[Task statement] Rewrite the records below, replacing "button" with "control" everywhere it occurs and leaving everything else unchanged. Omit the pictures from your answer.

Data listing:
╭──
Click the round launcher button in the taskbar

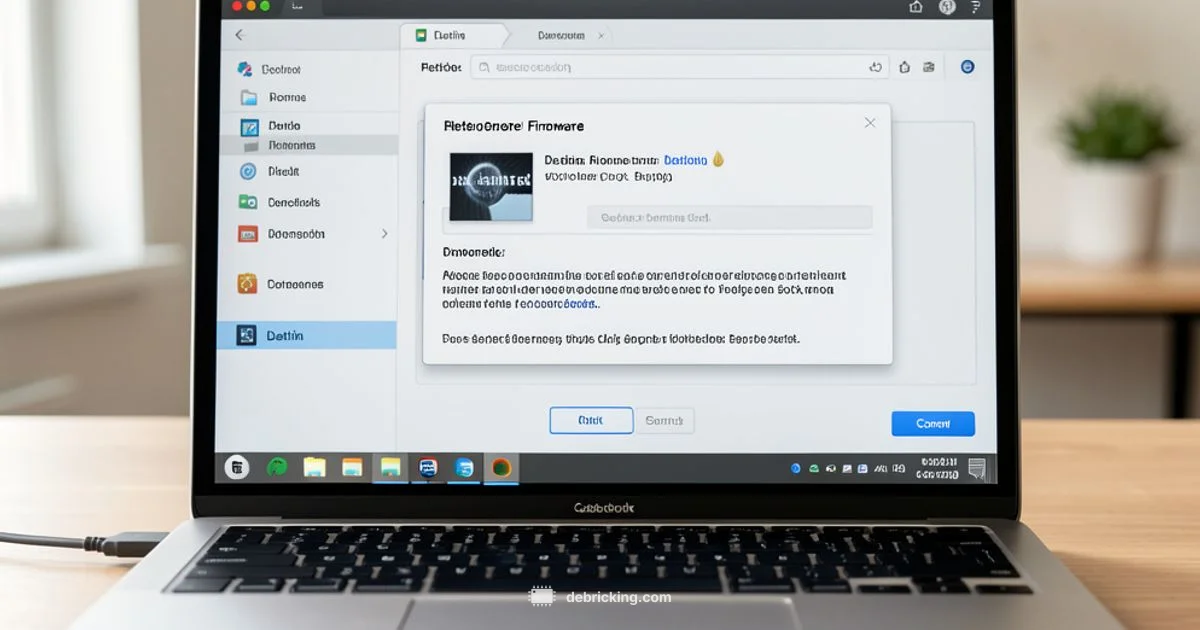[237, 467]
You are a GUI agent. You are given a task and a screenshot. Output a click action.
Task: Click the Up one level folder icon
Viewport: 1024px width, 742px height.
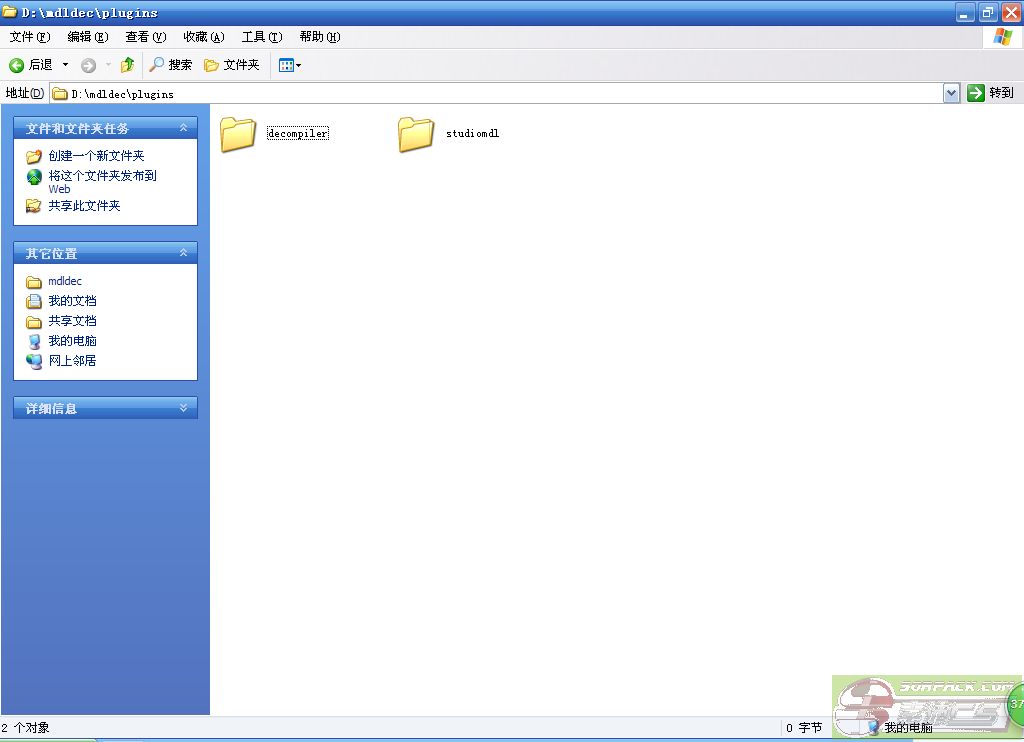click(x=127, y=65)
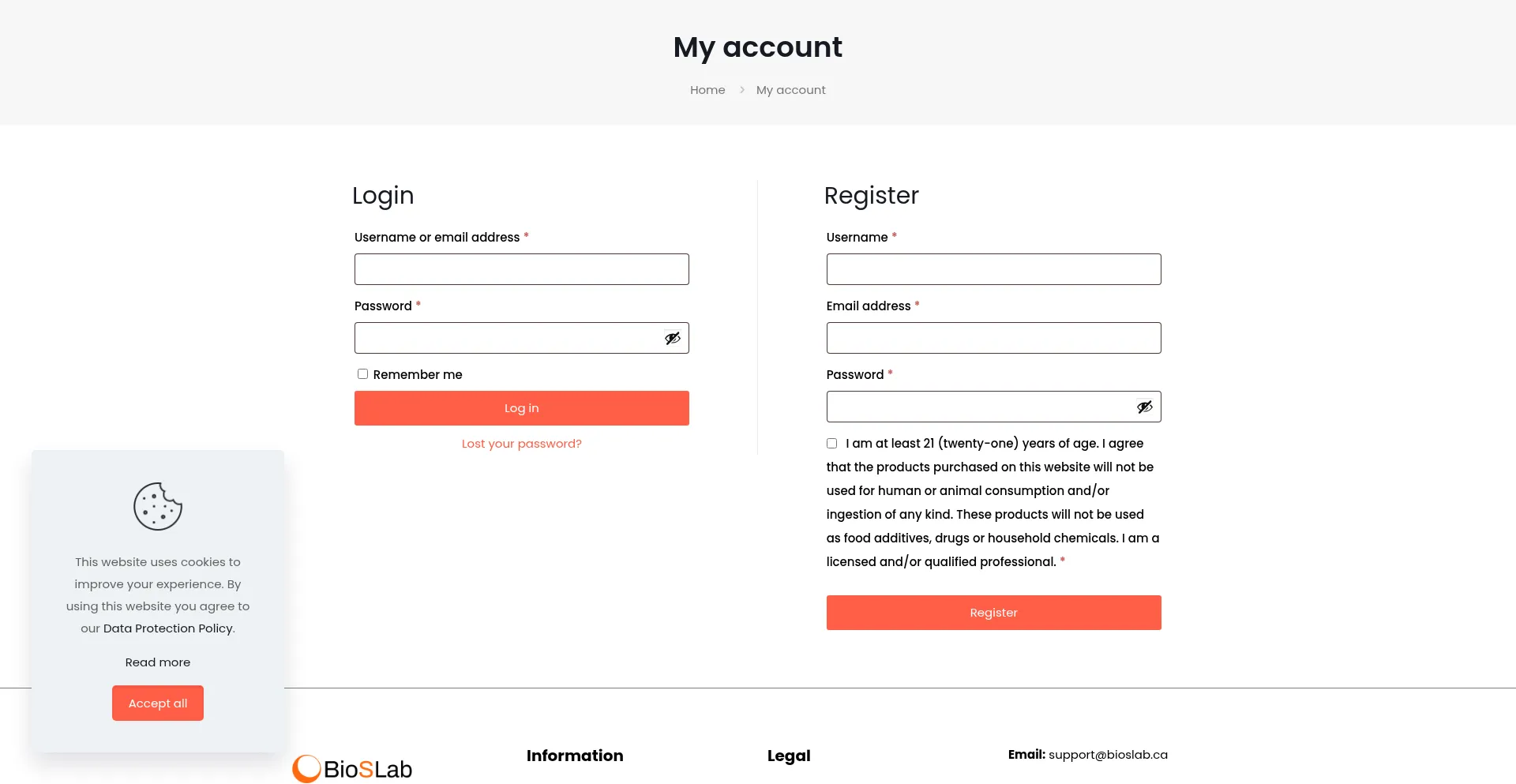Show the Login password with eye icon
1516x784 pixels.
click(x=672, y=338)
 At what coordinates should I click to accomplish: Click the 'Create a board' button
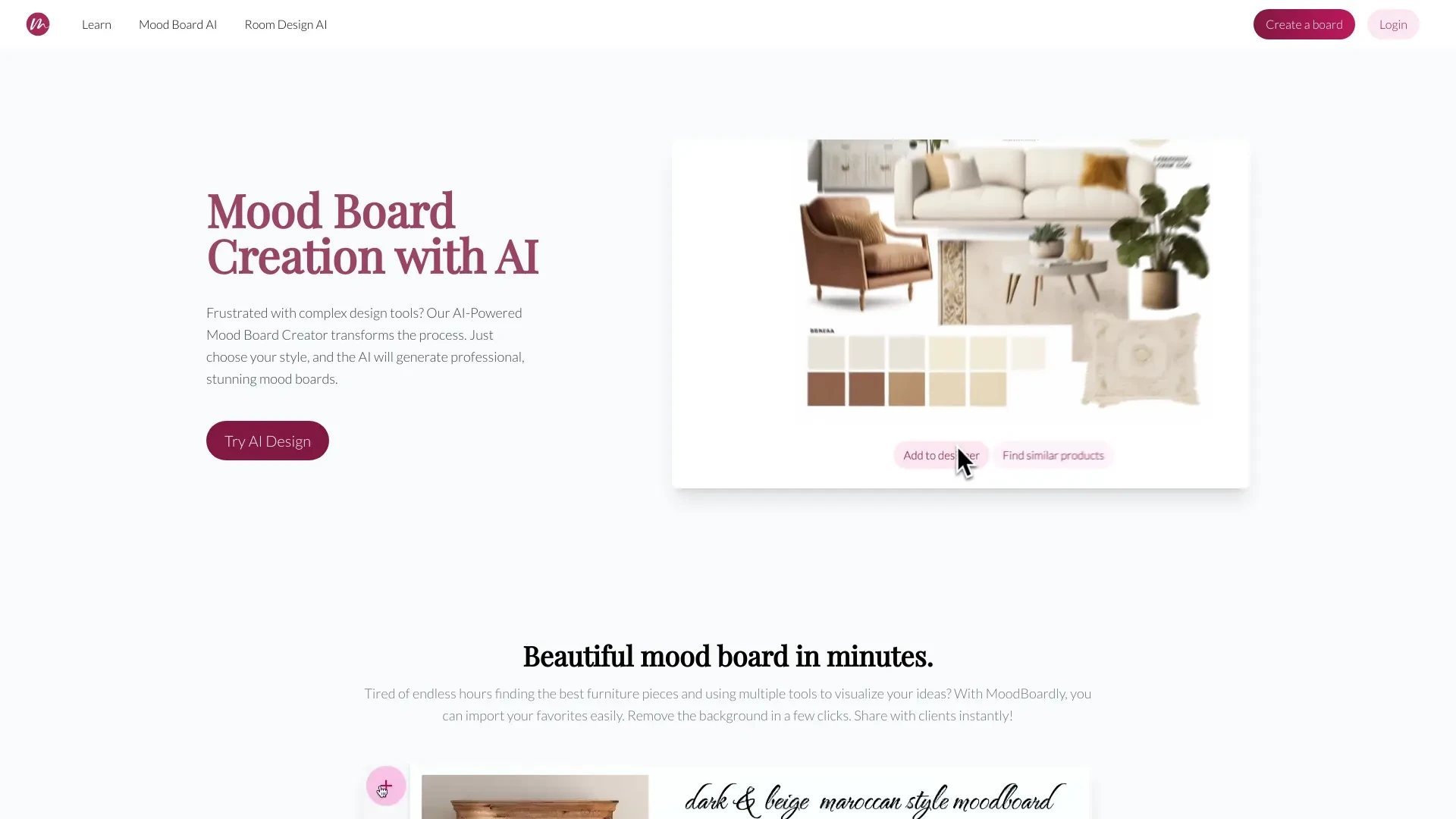click(x=1304, y=24)
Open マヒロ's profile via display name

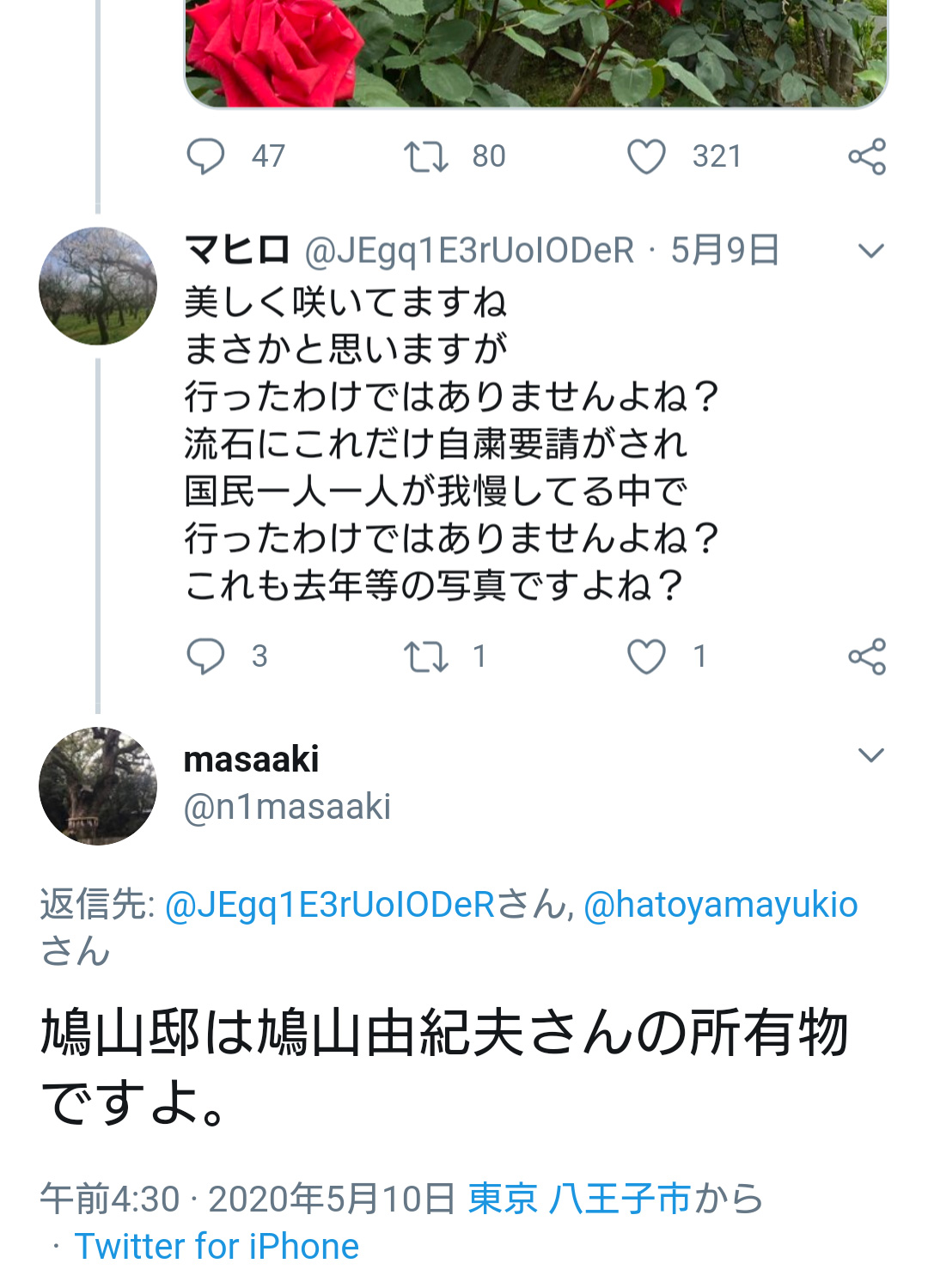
╰──
[Answer to the problem]
Click the round launcher control in the taskbar

[237, 467]
You are a GUI agent. You are given a task and a screenshot. Output a click action.
Task: Click the Up one level folder icon
Viewport: 1024px width, 742px height.
click(x=127, y=65)
Show the Login password with eye icon
1516x784 pixels.
click(x=672, y=338)
 At what coordinates should I click to accomplish: Click the 'Create a board' control
click(x=1304, y=24)
Open マヒロ's profile via display name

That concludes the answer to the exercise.